On les rencontre dans des maladies congénitales (Von Hippel Lindau …)

Gravité des hémangiomes cérébraux, responsables d’hémorragies.

D – Leiomyomes :

Tumeurs bénignes du muscle lisse.

Assez fréquents

• Macroscopie : nodules bien limités, blanchâtres, fasciculés.

• Siège:utérus surtout (myomètre) plus rarement, paroi digestive, ou derme.

• Histologie : faisceaux de cellules fusiformes comportant un cytoplasme éosinophile assez abondant. pas d’anomalies des cellules.

Il s’agit au niveau de l’utérus, d’une lésion hormonodépendante (oestrogènes), de nature dystrophique plutôt que tumorale.

E – Rhabdomyomes :

Tumeurs bénignes du muscle strié Très rares Siège : larynx, pharynx et coeur (enfant).

F – Chondromes :

Tumeurs bénignes du cartilage

Siège : petits os des mains et des pieds.

Nodules intra-osseux, constitués de cartilage d’aspect normal. Parfois multiples : chondromatose.

G – Ostéomes :

Tumeurs bénignes du tissu osseux.

Rares : os de la face

H – Schwannomes :

Tumeurs bénignes des cellules de Schwann

Siège : très variable : trajet d’un nerf.

Nodule blanchâtre, fasciculé.

Histologie: faisceaux de cellules fusiformes.

La disposition des noyaux « en palissade » permet de différencier un schwannome d’un fibrome ou d’un leiomyome.

Problèmes du classement des tumeurs conjonctives :

de 2 types :

A – détermination du type histologique exact :

Parfois très difficile à préciser par la morphologie seule.

Le diagnostic est possible grâce à l’immunohistochimie, qui permet de détecter l’expression de marqueurs tissulaires :

– vimentine (filament intermédiaire commun aux cellules conjonctives)

– actine α musculaire lisse

– myosine

– protéine S100 (cellules de Schwann).

B – distinction d’une tumeur maligne (sarcome) :

Parfois difficile, car certains sarcomes ont peu d’atypies cellulaires et de mitoses.
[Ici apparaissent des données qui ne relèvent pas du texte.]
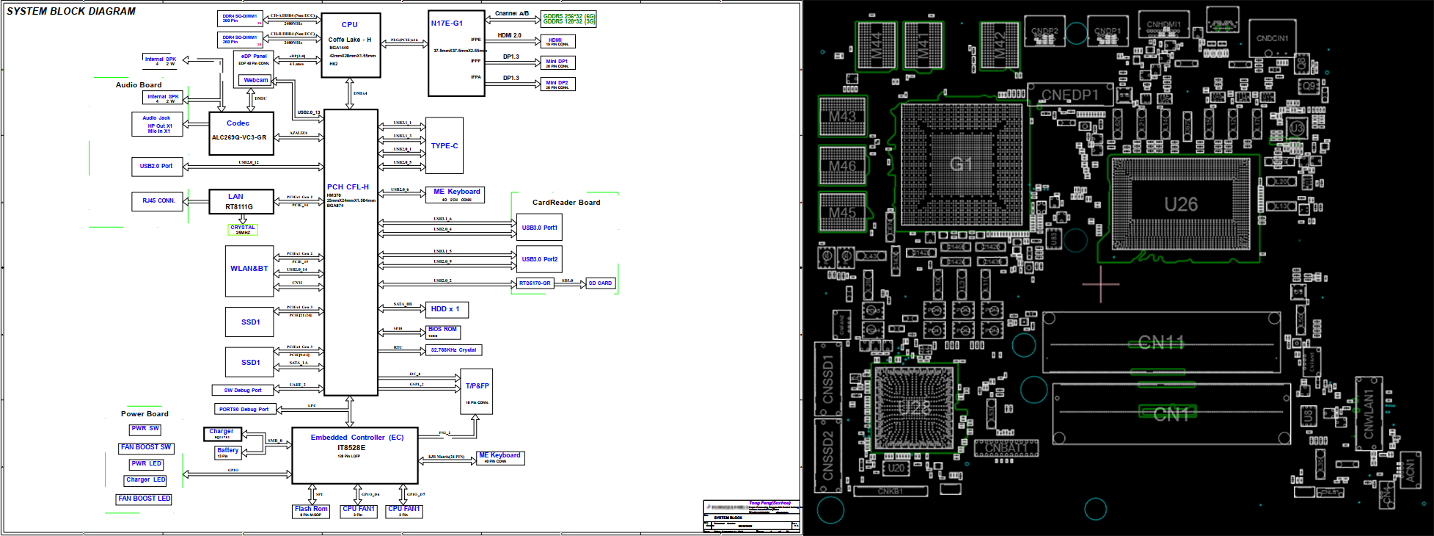Select the Webcam block
Viewport: 1434px width, 536px height.
[256, 80]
Les tumeurs bénignes existent-elles réellement ?

Plusieurs types de TB épithéliales et conjonctives sont considérés comme :

• des lésions dystrophiques (hyperplasies) dues à un déséquilibre hormonal : adénomyome de la prostate, fibroadénome du sein, leiomyome utérin

• des malformations congénitales : angiomes

• des hyperplasies épithéliales d’origine virale : papillomes, condylomes

• des états précancéreux : adénomes coliques, condylomes génitaux.
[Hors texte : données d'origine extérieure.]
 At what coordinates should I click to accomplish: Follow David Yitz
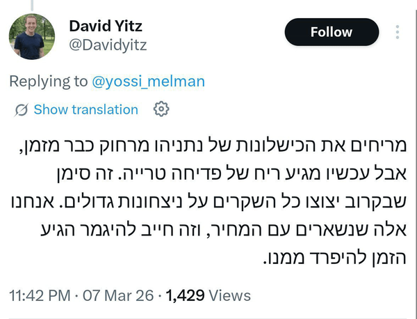[331, 32]
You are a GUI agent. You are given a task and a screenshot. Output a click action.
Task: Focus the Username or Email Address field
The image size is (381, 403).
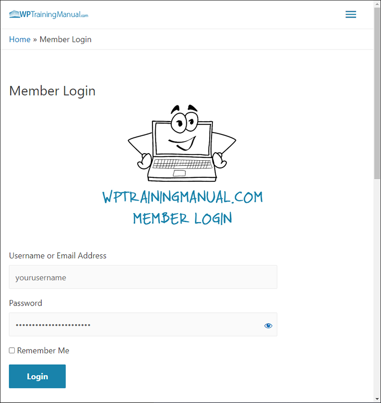tap(143, 277)
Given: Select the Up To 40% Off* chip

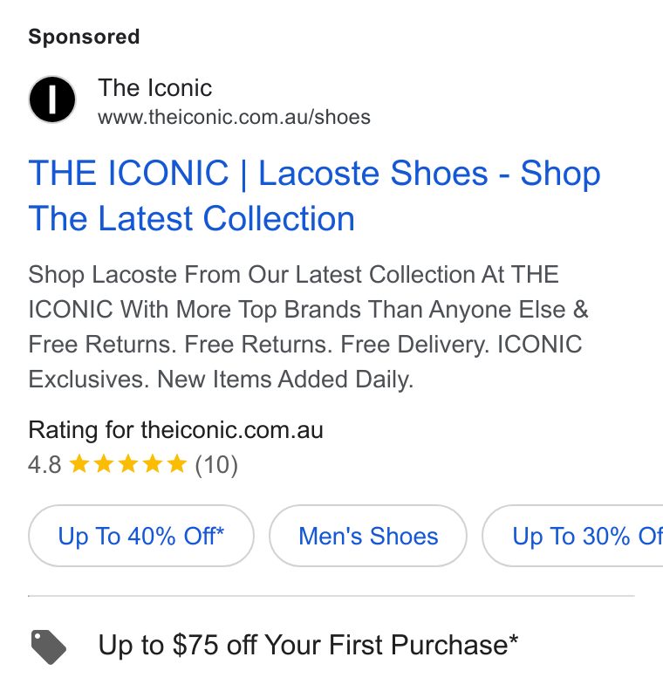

Le groupe classique des « tumeurs bénignes » est donc probablement constitué de lésions hétérogènes : certaines n’étant pas de véritables tumeurs d’autres correspondant à des stades précoces de cancers. Leur ressemblance morphologique et évolutive (lésions bien limitées, d’évolution habituellement locale) justifie cependant encore leur regroupement, leur physiopathologie exacte n’étant pas encore totalement connue.